OBSERVATION ET ANALYSE
Retour sur le début de Lorenzaccio présenté p. 133.
► 1. Le titre est le nom du personnage principal, ce qui est une tradition
du théâtre noble (la tragédie), alors que celui de la comédie peut indiquer
le thème traité (Le Misanthrope, La Double Inconstance). Lorenzaccio
est un titre mixte qui renvoie, comme titre de drame historique, à un
personnage ayant réellement existé (Lorenzo de Médicis dans la
Florence du XVIe siècle) mais qui est désigné par un surnom dépréciatif
(le suffixe -accio est péjoratif en italien) ; le jugement porté sur le héros
est un enjeu de la pièce.
► 2. La pièce paraît quatre ans après la révolution de juillet 1830 qui a
permis à Louis-Philippe de devenir « roi des Français ». C’est la pleine
époque du drame romantique, qui fait une large place à l’histoire (voir
p. 136-137). Musset la publie dans Un spectacle dans un fauteuil sans la
faire représenter ; il la qualifie de « drame », mais on n’y trouve pas le
« grotesque » cher à Hugo. La première représentation (une adaptation)
n’a eu lieu qu’en 1896 avec Sarah Bernhardt dans le rôle de Lorenzo
(Gérard Philipe a été le premier interprète masculin mémorable en
1952).
► 3. La première didascalie marque le découpage en actes et en scènes,
conformément à la dramaturgie classique ; la scène est cependant moins
régie par les entrées et sorties des personnages que par l’unité provisoire
du lieu présenté ci-dessous (le lieu change à chaque scène). Cette
disposition mêle ainsi l’organisation en scènes et l’organisation en
tableaux – la continuité chronologique s’impose moins que le
déplacement dans l’espace, des personnages entrent au milieu d’une
scène (ce sera le cas avec la venue de la jeune fille, puis de son frère).

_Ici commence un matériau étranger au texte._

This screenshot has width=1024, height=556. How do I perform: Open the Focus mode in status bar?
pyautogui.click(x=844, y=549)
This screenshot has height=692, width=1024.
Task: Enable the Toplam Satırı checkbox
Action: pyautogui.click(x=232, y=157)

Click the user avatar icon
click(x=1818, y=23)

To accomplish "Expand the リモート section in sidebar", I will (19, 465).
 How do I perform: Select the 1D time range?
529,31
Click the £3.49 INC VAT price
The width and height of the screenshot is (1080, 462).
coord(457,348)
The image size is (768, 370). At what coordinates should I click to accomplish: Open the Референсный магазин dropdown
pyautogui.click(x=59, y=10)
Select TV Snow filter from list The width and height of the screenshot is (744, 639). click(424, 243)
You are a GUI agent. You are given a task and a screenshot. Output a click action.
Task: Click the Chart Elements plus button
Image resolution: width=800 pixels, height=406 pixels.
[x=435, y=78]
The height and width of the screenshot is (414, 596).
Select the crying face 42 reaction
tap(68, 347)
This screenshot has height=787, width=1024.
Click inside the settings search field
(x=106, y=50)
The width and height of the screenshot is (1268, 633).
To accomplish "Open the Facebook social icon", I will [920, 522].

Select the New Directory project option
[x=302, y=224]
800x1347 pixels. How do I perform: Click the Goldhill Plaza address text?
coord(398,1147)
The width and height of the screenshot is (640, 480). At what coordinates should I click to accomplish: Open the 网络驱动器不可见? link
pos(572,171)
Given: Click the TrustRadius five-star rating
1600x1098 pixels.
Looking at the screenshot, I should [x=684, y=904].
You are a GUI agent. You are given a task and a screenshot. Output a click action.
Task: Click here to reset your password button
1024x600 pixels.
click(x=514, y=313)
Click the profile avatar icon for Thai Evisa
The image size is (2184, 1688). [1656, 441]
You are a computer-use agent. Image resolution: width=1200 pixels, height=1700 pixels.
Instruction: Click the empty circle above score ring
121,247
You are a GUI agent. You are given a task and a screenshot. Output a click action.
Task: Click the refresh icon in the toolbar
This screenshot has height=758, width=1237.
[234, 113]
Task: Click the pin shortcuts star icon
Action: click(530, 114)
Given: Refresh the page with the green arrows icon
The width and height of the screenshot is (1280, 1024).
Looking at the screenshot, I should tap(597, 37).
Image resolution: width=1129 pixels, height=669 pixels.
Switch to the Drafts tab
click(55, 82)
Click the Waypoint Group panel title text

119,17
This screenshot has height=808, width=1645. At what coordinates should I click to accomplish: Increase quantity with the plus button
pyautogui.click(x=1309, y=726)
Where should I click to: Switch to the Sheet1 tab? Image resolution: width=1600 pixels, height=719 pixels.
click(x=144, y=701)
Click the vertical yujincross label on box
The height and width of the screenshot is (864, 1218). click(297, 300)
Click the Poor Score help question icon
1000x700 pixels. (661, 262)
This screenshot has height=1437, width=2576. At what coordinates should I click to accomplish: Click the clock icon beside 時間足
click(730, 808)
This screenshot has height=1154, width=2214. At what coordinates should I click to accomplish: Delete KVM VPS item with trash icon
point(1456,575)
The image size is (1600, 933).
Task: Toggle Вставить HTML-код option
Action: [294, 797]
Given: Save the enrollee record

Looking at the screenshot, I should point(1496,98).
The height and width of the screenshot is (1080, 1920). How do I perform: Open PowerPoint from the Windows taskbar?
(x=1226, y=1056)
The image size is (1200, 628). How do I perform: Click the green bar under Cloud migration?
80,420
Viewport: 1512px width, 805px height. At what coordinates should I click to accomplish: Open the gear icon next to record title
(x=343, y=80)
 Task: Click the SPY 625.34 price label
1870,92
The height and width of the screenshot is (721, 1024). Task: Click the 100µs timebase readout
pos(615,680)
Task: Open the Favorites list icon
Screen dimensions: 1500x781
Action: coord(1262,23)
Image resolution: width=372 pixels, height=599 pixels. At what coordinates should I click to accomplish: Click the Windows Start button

Musset a pu prendre cette liberté parce qu’il ne destinait pas sa pièce à la
scène mais à la lecture.
► 4. La deuxième didascalie indique le décor. Elle a une fonction
informative (où et quand ?) ; mais cela reste vague. L’indication est
doublement paradoxale : le décor semble lunaire, enchanteur et
bucolique, il est le lieu d’une action crapuleuse ; les personnages
semblent se préparer à une action inavouable, ils sont pourtant les
représentants de l’autorité et de la loi. Les signes de théâtre sont ainsi à
la fois fonctionnels et signifiants.
► 5. Le premier échange correspond à un premier bouclage : c’est un
couple de répliques, active et réactive, qui se complètent, un personnage
parle, l’autre lui répond et ils informent par là le public de la situation
(double destination du propos de théâtre). C’est une exposition
in medias res : le spectateur surprend une action en cours.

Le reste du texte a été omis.